The Cathay Centre in Singapore's Handy Road is a magnet for young people with its shops, cafes and multiplex cinema. It has the Singapore School of the Arts as its neighbour which no doubt supplies many of its younger customers. However, the original Cathay Cinema building was attracting visitors long before its nearest neighbors came along. Designed by British architect Frank W. Brewer, it was completed in 1939 and at 16 storeys and 83.5 metres tall, it was Asia's first skyscraper.
Brewer was based in Singapore and designed several other buildings there. His Cathay complex included a 1,300 seat cinema, an hotel and the headquarters of the British Malaya Broadcasting Corporation. The epitome of modernity, the cinema was the first air conditioned public building in Singapore and offered arm chairs to its patrons, something out of the ordinary for 1939. The original interior included black marble pillars, green tiled floors and a gold ceiling - sadly all lost now. The Cathay was declared open by Loke Wan Tho, founder of the Cathay organization and a major mover and shaker in the film industry and the first screening was The Four Feathers starring Ralph Richardson and C. Audrey Smith.
The Second World War reached Singapore in 1942 and the Cathay was used as a Red Cross casualty station. In February of that year, 14 shells struck the cinema, killing a number of Australians who had been in the hall. When Singapore fell to the Japanese, the occupying forces used it as a broadcasting centre from which to disseminate propaganda and directives to the local populace, including occasionally displaying the severed heads of executed locals.

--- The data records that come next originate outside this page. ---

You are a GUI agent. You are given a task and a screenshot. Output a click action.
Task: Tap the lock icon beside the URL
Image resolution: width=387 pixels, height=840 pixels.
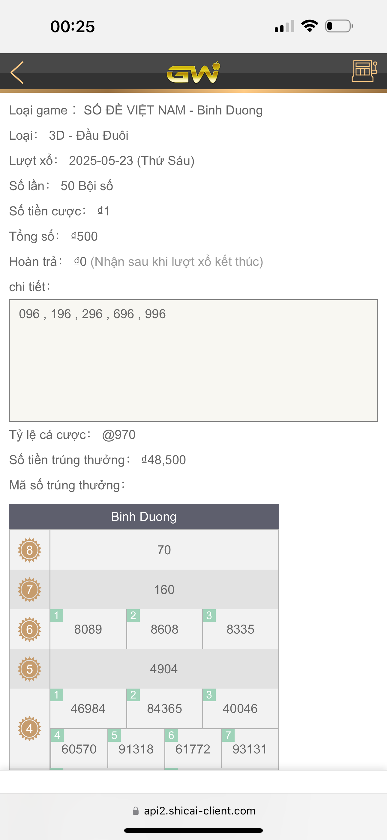click(x=136, y=811)
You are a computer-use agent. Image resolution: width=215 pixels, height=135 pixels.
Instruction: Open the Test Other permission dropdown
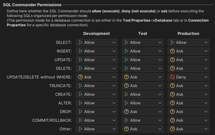[x=143, y=129]
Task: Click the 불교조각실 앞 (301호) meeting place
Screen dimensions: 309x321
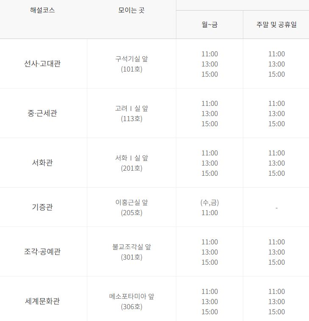Action: click(131, 252)
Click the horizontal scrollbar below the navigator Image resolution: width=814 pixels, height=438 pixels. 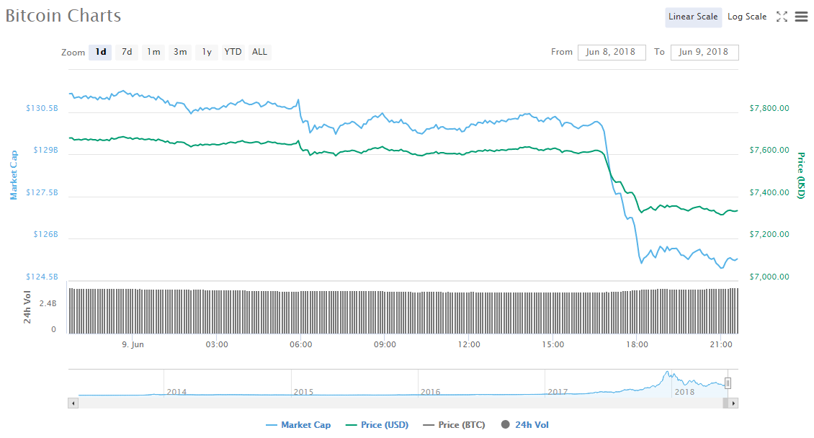403,403
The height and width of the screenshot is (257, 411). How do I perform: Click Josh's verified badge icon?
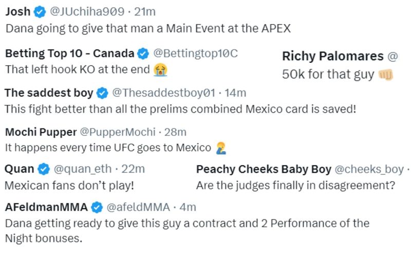coord(40,12)
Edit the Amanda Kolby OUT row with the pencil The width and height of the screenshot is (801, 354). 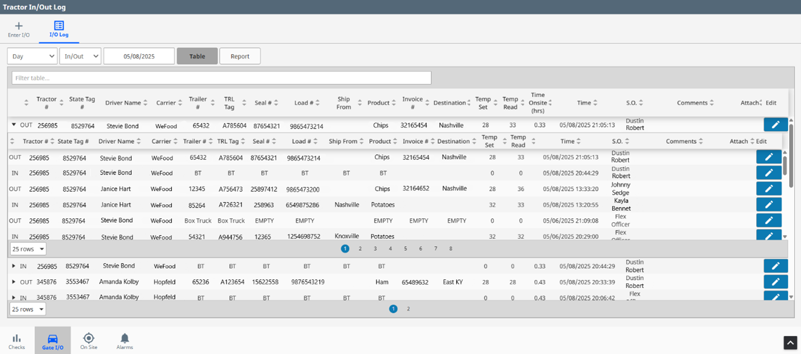click(776, 282)
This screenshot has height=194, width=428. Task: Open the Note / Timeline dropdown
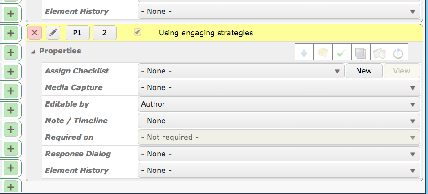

The Cathay also served as home to the Japanese film director Yasujiro Ozu for the last year of the war. Ozu was to go on to direct the classic Tokyo Story in 1953. During his time in Singapore he is said to have done little work and spent most of his time entertaining guests, drawing and collecting carpets. This must have been disappointing for his superiors who had sent him there to make a propaganda film with the Indian director, Chandra Bose. The building was to have another famous resident from 1945 to 1946 when Lord Louis Mountbatten stayed there in his role as Commander of the Allied Forces in the Far East. The cinema eventually re-opened in 1948 with Tunisian Victory as its first post-war screening, an allied propaganda film. You can see it in its entirety here on youtube if you really want to!
Since then the building has been through many changes. The hotel was converted into flats, an unsympathetic makeover took place in 1978 and in 1990 the Cathay organization announced plans to revamp the entire complex, including demolition of the original cinema. Thankfully the facade was listed as National Monument in 2003 and so this alone survives from the original building. Its striking curves and waves, its geometric centre piece and highly stylized lettering bearing the Cathay name now compete with much taller buildings to the side and the rear and interesting as those newcomers are, the Cathay facade is still the main attraction.